Ma 1ère rencontre avec Maitre Wang remonte à Octobre 1988.
C’est le 1er cours de TaiJi à Baugé : Marianne nous montre des photos de Maitre Wang sur le grand livre rouge.
Elle fait visiblement partie du fan club, on est à la limite du culte de la personnalité surtout quand elle nous soutient qu’à plus de 75 ans, Lao Shi conserve ses cheveux noirs grâce aux bienfaits du tai chi.
Je ne la contredis pas, j’ai trop envie d’y croire pour m’éviter les questions dérangeantes sur les cheveux également noirs de mon papa qui a quasi le même âge.
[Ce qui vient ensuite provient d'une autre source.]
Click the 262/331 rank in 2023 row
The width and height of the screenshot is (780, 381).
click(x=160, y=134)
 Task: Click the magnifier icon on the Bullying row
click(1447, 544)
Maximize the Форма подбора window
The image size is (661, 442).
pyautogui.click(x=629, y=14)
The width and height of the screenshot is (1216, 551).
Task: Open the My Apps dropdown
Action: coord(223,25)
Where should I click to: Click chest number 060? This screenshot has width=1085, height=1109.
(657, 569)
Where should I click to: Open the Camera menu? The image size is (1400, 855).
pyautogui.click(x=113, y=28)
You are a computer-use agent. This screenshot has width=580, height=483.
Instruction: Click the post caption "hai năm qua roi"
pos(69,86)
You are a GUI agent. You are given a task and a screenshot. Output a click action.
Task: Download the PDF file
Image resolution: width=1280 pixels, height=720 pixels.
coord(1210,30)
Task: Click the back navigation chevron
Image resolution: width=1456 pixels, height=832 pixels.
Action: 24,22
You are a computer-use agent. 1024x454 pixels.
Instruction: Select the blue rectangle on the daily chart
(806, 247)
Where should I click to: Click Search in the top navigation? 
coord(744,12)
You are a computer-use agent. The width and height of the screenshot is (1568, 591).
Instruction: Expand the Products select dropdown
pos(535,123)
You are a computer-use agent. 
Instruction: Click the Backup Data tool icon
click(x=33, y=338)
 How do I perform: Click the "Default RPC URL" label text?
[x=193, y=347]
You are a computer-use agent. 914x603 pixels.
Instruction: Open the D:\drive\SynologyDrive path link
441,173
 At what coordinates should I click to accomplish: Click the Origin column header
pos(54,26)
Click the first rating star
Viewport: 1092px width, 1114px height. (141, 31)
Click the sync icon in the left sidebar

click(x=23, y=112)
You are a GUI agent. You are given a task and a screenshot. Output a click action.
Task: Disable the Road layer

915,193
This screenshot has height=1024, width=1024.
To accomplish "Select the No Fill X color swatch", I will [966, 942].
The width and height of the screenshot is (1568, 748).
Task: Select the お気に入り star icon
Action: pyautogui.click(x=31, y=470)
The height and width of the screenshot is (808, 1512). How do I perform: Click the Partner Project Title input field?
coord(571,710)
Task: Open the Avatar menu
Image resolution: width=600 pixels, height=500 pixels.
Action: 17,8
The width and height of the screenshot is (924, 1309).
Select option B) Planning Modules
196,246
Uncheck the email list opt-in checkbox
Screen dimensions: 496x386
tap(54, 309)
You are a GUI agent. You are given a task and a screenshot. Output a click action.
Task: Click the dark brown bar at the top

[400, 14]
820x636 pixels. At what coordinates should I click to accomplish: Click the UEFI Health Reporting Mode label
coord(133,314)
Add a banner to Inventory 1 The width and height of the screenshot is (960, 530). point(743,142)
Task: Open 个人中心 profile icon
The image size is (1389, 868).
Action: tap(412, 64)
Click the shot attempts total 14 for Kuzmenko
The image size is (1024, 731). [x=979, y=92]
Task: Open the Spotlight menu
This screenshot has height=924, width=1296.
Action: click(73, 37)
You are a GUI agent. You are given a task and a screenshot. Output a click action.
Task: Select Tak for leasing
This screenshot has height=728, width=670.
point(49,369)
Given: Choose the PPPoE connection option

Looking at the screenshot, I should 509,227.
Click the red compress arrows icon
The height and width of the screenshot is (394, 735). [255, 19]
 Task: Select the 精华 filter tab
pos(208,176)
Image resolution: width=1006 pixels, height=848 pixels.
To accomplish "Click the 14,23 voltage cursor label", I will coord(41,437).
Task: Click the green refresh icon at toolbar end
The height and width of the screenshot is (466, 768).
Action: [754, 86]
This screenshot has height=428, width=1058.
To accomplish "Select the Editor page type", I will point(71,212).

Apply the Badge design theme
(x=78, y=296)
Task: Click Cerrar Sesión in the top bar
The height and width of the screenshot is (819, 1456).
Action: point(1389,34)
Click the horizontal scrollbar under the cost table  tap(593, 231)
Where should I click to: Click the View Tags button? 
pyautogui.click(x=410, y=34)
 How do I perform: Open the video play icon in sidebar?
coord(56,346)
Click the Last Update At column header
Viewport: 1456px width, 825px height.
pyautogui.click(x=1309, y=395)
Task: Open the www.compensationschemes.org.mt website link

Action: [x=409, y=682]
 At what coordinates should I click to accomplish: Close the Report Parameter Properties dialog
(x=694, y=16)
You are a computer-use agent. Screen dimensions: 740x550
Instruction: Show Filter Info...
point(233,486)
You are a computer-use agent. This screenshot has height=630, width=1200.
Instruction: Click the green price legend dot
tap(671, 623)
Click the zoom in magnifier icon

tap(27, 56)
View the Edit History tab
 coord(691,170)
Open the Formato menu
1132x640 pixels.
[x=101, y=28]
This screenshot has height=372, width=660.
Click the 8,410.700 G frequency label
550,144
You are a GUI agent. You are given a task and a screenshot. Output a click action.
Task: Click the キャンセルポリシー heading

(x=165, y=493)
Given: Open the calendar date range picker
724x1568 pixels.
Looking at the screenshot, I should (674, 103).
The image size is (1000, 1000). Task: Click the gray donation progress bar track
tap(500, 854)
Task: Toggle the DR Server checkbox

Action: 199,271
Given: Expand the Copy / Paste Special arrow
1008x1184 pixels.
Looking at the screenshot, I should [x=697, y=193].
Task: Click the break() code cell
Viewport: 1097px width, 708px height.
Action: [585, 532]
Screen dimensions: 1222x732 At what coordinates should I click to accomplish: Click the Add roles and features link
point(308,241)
J’avoue que je ne suis pas séduite par le charisme de ce petit homme vêtu de blanc ; je ne cherche pas un maitre (c’est la signification de Lao Shi ) je suis juste venue découvrir le tai chi.
L’été suivant, je le rencontre en vrai à Chatillon pour un stage de quelques jours : trop débutante, trop « électron libre » je le perçois autoritaire lointain et parfois un peu méprisant dans ses réponses à nos questions.
Je l’ écoute attentivement mais quelque part au fond de moi il y a cette étincelle de révolte qui m’empêche de m’inscrire au fan club.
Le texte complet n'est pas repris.